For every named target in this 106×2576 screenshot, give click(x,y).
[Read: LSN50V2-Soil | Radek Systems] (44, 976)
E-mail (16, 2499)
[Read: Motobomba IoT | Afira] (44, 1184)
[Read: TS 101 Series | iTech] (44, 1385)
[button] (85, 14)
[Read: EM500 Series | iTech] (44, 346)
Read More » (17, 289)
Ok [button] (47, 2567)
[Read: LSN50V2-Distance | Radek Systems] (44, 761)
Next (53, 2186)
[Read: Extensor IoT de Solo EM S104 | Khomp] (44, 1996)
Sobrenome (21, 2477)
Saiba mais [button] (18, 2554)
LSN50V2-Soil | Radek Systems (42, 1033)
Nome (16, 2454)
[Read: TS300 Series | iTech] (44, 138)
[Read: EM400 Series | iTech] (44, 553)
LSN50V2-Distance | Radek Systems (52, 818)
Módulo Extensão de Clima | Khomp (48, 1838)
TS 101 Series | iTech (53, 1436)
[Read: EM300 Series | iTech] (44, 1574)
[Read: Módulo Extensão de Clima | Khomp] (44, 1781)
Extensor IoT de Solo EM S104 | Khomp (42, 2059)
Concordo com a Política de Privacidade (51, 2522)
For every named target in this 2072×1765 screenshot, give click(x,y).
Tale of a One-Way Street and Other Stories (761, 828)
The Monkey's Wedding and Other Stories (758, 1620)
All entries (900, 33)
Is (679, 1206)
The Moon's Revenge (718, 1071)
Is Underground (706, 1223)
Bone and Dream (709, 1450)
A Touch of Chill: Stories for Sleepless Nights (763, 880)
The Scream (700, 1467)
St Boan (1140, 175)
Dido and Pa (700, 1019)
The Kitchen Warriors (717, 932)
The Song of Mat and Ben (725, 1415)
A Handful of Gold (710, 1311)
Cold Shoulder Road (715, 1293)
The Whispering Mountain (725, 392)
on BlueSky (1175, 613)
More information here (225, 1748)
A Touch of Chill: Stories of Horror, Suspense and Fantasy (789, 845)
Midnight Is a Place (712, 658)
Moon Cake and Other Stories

==========

* _Exercise_
Going down the listing above, begin printing at the line with "Nome (16, 2454)" and finish with the line with "Is Underground (706, 1223)", exactly as they appear.

* _Written response_
Nome (16, 2454)
[Read: TS300 Series | iTech] (44, 138)
[Read: EM400 Series | iTech] (44, 553)
LSN50V2-Distance | Radek Systems (52, 818)
Módulo Extensão de Clima | Khomp (48, 1838)
TS 101 Series | iTech (53, 1436)
[Read: EM300 Series | iTech] (44, 1574)
[Read: Módulo Extensão de Clima | Khomp] (44, 1781)
Extensor IoT de Solo EM S104 | Khomp (42, 2059)
Concordo com a Política de Privacidade (51, 2522)
For every named target in this 2072×1765 screenshot, give click(x,y).
Tale of a One-Way Street and Other Stories (761, 828)
The Monkey's Wedding and Other Stories (758, 1620)
All entries (900, 33)
Is (679, 1206)
The Moon's Revenge (718, 1071)
Is Underground (706, 1223)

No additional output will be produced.